現Magdalene、ex-Violentbreakfast、Chambers、Seicentodiciottoのメンバーが結成したイタリアン・ポストブラックメタル・トリオ。


gottesmorder

Gottesmorder(2011)

   現Magdalene、ex-Violentbreakfast、Chambers、Seicentodiciottoのメンバーが結成したイタリアン・ポストブラックメタル・トリオによる1st EP。幣サイトではお馴染みのTokyo Jupiter Recordsより「TOKYO JUPITER exclusive CDR series vol.3」 として25枚限定でリリースされた(既に完売)。EPのミックス・マスタリングは同じイタリアの最重激音バンド、Lentoのメンバーが手掛けている。

 毎回この紹介から入るのもあれだが、このバンドもTokyo Jupiterコンピに参加していて、その時はSourthen Lord系列に影響が顕著なブラックメタルを掻き鳴らしているなあという印象を受けた。つまりは寒々しいリフで切り裂いては疾走、その隙間では憂いだメロディやアンビエントも盛り込んでポスト・ブラックメタルの現行シーンと共振している形といったところか。本作では2曲25分に次回作のプレビューとなる完全未発表のアンビエントトラックを収録した3曲30分で、Wolves in the Throne RoomやAltar of Plaguesといったポストブラックメタル勢に迫るような神々しいアグレッションを持った楽曲を造形している。そんな荘厳ともいえる領域にまで押し上げられた本作のインパクトは大きい。

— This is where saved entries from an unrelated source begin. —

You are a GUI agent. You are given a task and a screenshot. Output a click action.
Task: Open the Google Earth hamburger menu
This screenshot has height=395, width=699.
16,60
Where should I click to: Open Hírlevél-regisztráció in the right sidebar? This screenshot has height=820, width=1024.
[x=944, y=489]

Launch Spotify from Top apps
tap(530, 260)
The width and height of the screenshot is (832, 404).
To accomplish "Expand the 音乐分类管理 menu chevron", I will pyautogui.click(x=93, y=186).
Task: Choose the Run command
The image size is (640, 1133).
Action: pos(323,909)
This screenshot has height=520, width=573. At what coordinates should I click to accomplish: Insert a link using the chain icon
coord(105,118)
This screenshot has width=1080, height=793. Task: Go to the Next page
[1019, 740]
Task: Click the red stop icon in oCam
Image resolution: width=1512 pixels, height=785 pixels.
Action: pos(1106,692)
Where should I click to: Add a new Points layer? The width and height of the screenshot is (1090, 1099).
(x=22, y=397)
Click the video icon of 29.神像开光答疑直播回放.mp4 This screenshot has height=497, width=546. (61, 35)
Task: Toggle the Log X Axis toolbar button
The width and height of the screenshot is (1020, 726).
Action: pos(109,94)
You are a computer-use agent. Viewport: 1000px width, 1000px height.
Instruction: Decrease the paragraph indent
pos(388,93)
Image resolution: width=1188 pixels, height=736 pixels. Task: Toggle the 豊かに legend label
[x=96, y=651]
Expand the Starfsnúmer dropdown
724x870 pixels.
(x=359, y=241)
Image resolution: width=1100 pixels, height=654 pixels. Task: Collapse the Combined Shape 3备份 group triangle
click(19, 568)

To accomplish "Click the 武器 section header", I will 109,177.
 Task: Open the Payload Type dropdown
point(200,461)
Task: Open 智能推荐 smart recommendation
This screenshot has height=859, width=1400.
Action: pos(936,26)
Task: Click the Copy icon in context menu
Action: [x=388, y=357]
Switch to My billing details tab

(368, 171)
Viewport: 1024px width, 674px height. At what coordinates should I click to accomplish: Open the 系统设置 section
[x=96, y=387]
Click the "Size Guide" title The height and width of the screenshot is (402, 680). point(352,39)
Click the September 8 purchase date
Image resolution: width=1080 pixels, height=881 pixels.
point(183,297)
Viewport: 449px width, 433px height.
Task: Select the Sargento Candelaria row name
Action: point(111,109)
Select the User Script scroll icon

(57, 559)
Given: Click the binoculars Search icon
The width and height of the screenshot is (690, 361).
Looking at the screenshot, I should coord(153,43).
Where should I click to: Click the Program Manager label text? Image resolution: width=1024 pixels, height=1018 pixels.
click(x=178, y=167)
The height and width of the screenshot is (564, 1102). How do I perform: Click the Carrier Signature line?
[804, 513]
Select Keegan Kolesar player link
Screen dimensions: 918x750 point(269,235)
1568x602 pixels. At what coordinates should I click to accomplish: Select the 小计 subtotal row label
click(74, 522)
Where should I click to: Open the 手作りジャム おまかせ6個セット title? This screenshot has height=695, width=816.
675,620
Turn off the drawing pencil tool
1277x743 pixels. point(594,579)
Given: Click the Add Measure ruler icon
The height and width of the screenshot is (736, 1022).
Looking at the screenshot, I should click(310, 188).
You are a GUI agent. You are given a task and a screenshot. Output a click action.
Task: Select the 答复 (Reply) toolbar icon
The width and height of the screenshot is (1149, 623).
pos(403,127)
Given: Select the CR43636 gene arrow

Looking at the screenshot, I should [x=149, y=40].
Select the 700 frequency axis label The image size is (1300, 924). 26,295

 始まりの14分越えの#1「Winternight」からして大きな成長を如実に感じさせる。意識にすっと入りこむようなアンビエントから轟音の壁が徐々に立ち上がっていく大仰な幕開けから、ブラックメタルらしからぬ太いシャウトとトレモロが炸裂しては怒涛の疾走をみせる。途中で虚無感たっぷりのメロディを鳴らしては退廃ムードと緊張感を高め、さらに静動/強弱/緩急を巧みに用いながら空間性とドラマ性を存分に引き出す。その構成力の高い楽曲は、それこそWolves in the Throne Roomを髣髴とさせるもの。ポスト・ブラックメタルなカラーをさらに発揮した#2「Abyss of Throats」ではメロウな旋律と緊迫感を持った轟音が共生しながら、世界的暗黒と光を見出していく。ここでは冷たくも烈しい音が鳴らされているわけだが、決して殺気だったものではない。要所に美麗なメロディを配して、鬱屈とした空気はあるが神々しい音世界を切り拓いている。そして、このあとのインスト#3もそうだが、アンビエントという要素を重視している点も聴きどころといえるだろう。前衛的な音造りで先人達を追い越そうという姿勢が感じられる。

 既にGottesmorderはLiturgy, Raein, Altar of Plaguesといった強者達とも共演を果たしており、有望株としての期待も大きいようだ。ブラックメタルらしいアグレッションの旨味を血肉化しつつもここまでの雄大さと神秘性を獲得した本作を聴いて、個人的にも期待は大きく高まった。是非とも耳にしてほしいイタリアの新星である。